== Segment start ==
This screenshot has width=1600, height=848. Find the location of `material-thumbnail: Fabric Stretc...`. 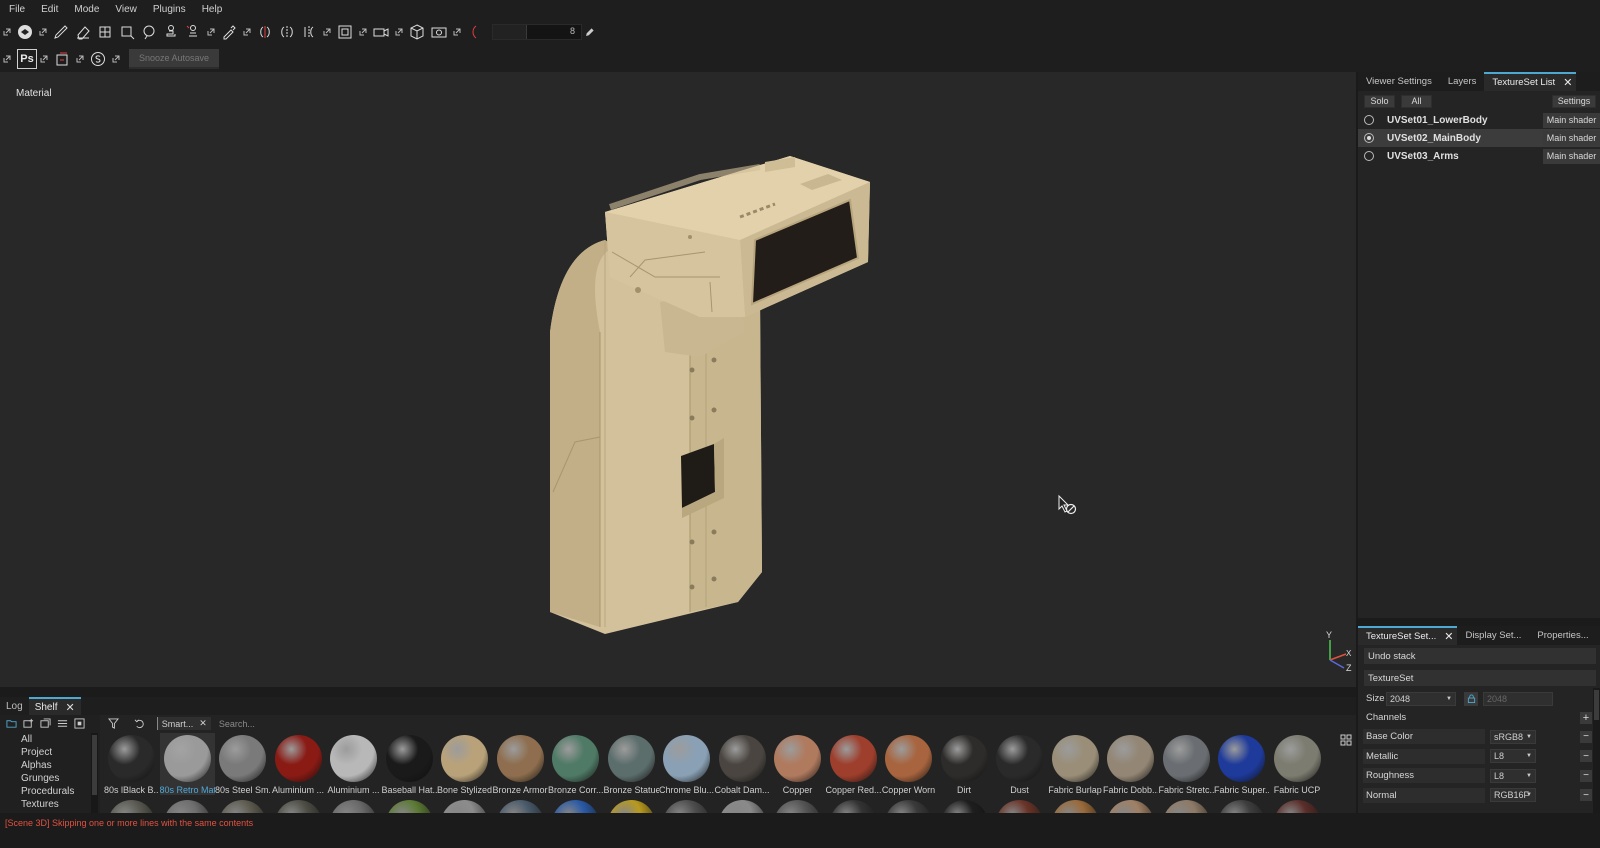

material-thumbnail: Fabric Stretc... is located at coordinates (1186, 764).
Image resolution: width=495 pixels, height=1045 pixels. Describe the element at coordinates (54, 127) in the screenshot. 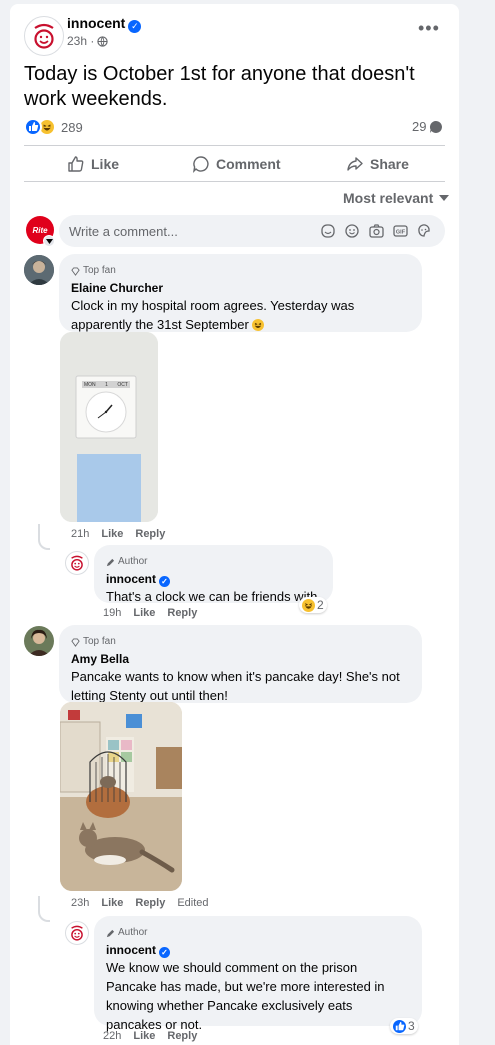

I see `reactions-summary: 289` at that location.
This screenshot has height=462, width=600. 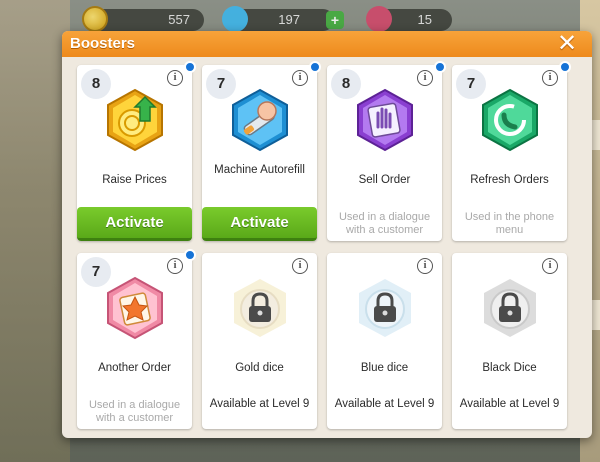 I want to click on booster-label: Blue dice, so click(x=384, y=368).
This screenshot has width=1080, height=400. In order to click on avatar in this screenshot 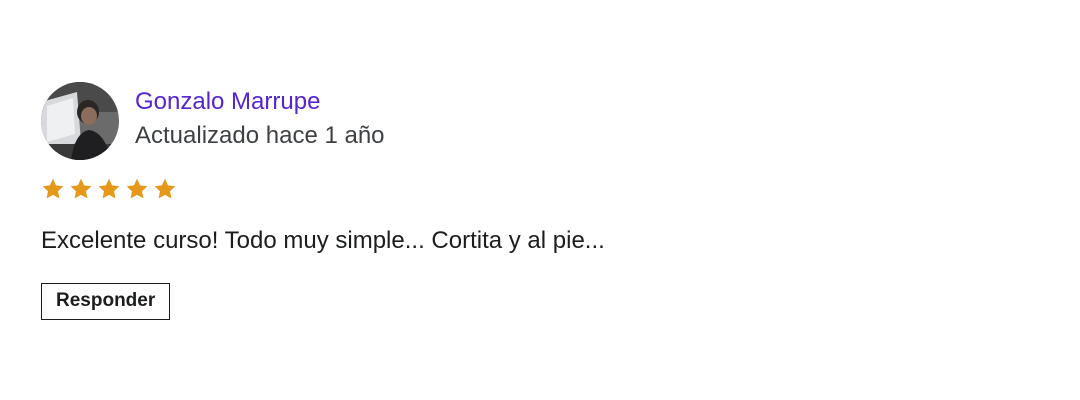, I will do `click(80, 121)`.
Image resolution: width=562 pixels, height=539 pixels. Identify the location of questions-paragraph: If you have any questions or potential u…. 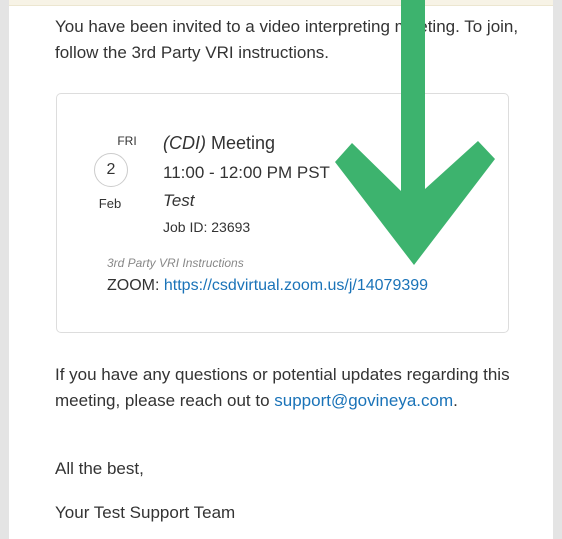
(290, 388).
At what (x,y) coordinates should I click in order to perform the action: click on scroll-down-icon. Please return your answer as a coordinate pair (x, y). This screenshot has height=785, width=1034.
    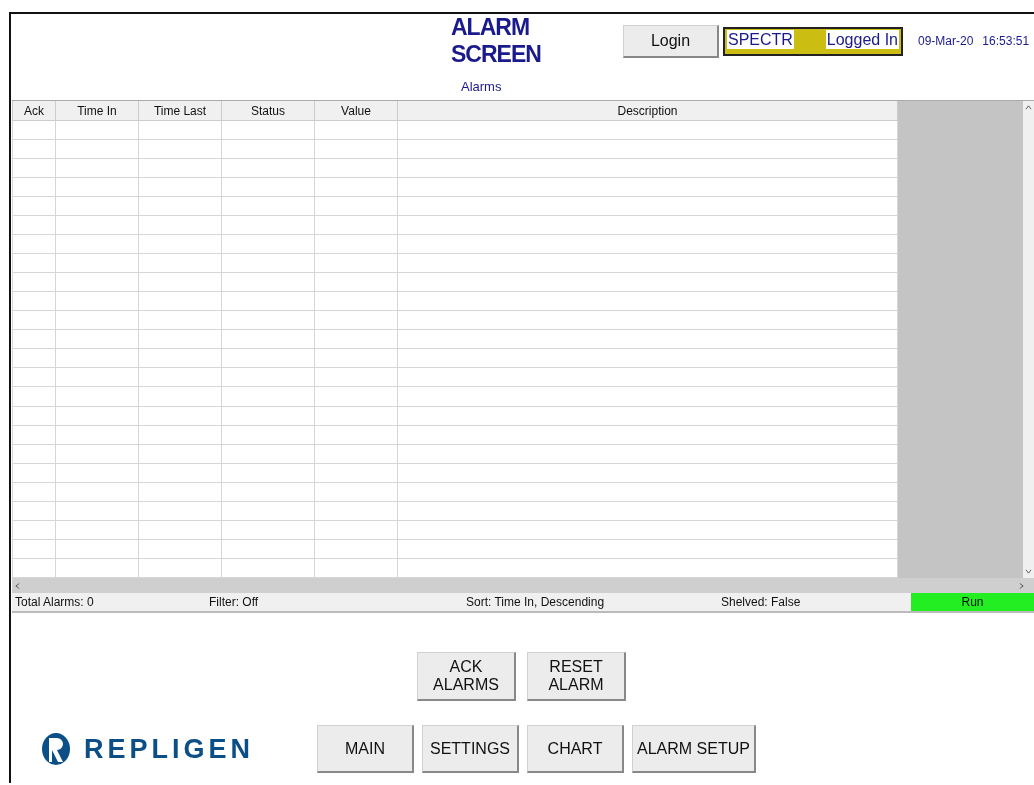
== Segment end ==
Convert the entries from the line containing "Image resolution: width=562" through the end of the entries into a numbered list, omitting blank lines and pictures.

Worked solution →
1. Image resolution: width=562 pixels, height=539 pixels. Identify the location of questions-paragraph: If you have any questions or potential u…. 
2. (290, 388).
3. At what (x,y) coordinates should I click in order to perform the action: click on scroll-down-icon. Please return your answer as a coordinate pair (x, y). This screenshot has height=785, width=1034.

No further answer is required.